Watershed management and mountains
Development of Public Participation and Improvement of Socio-Economic Prosperity in Mountain Communities: Yuntdagi Model, Turkey
Project symbol: TCP/TUR/3102; TCP/TUR/3203
More than two-thirds of Turkey’s territory consists of mountain ecosystems, with rugged topography and very deep valleys in some regions. The mountains of Turkey play a central role in collecting and storing the freshwater that connects mountain and lowland communities. Sustainable management of natural resources in mountain regions, using close-to-nature approaches, is therefore key to the improvement of water resources, energy and tourism potentials, and essential for the well-being of the people who live in mountain areas. Moreover, most mountains and uplands are covered by forests and alpine grasslands, which ensure an environment conducive to growth of related sectors such as agriculture, water resources, tourism and wood-based industries.
Photo © Thomas Hofer/ FAO
In the Bolu workshop, held during the International Year of Mountains (IYM) 2002, the need for long-term interventions in sustainable mountain development was identified. The Government of Turkey has implemented these recommendations and has undertaken a number of steps related to international processes and cooperation.
The Government of Turkey requested FAO’s assistance, through its TCP, in addressing the urgent problems in mountain areas. The development objective of the project was to help the Government of Turkey to implement sustainable development in mountain areas and improve the livelihoods of rural mountain people through the establishment of viable and area-specific income-generating activities. The project, which ran from January 2008 to December 2010, was carried out at two levels with the following immediate objectives:
The field component of the project provided the entry point for capacity and institution building at the national level. Yuntagi mountains, in southeastern Anatolia, were selected as the project pilot site. This area is part of the western mountain ranges of Turkey and covers 852 km2. Ranging from 200 to 1 100 m above sea level, this highland area has a complex, heterogeneous topography with small to medium-sized inter-montane depressions, steep slopes, and small watersheds and sub-watersheds that discharge through three main river systems into the Aegean Sea. These topographic characteristics have created a variety of agro-ecological zones, traditional livelihood practices and cultural diversity. While crop production is located mainly in the inter-montane depressions, most pasture and forest land is found on the slopes. The total population of the 61 settlements is about 23 000 people in about 6 700 households, most of them are forest-dependent communities. Economic conditions are poor, and livelihoods depend mainly on crop production, livestock and forest resources. Women practise carpet weaving as an income-generating activity.

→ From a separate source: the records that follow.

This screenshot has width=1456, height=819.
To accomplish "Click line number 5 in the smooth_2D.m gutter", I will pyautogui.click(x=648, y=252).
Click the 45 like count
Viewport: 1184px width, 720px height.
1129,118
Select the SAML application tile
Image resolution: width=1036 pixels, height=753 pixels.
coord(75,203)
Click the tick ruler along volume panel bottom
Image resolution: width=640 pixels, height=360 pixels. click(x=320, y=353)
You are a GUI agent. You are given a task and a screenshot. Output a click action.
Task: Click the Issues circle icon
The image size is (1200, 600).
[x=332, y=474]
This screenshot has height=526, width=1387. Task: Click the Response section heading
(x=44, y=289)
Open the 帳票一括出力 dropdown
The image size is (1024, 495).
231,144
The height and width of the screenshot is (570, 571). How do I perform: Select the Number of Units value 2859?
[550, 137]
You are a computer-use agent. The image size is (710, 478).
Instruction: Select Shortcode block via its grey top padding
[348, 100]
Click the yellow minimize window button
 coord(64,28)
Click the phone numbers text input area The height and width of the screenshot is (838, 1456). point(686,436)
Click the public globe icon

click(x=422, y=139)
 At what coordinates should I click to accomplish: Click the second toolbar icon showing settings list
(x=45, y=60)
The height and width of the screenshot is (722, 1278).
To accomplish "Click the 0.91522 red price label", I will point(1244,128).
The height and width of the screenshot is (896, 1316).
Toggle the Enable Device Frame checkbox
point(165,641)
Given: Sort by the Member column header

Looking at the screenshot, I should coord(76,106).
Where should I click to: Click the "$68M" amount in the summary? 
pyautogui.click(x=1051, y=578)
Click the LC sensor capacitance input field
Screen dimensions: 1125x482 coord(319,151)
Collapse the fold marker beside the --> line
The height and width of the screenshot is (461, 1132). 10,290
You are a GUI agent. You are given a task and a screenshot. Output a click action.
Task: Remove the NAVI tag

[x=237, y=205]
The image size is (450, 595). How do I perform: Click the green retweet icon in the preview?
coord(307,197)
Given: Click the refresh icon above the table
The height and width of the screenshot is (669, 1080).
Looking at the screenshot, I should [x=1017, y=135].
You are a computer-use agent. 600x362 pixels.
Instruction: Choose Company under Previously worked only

The Yuntdagi mountains are affected by problems that are typical of most Turkish mountain regions and that include: soil degradation and desertification, forest and rangeland degradation, limited agricultural productivity, streams with seasonal flow, no tradition of agroforestry, lack of access to markets, low living standards, and unemployment and emigration. The project area provided excellent conditions for dealing with this complex situation and learning from experience.
The national component of the project was built on progress made at the pilot site. Information sharing and capacity building events were organized, addressing the government and civil society institutions that participated in IYM activities and the subsequent mountain process. Specific national-level project outputs included the establishment of a permanent institutional mechanism for implementation of sustainable mountain development, and the formulation of a draft strategic document on sustainable mountain development.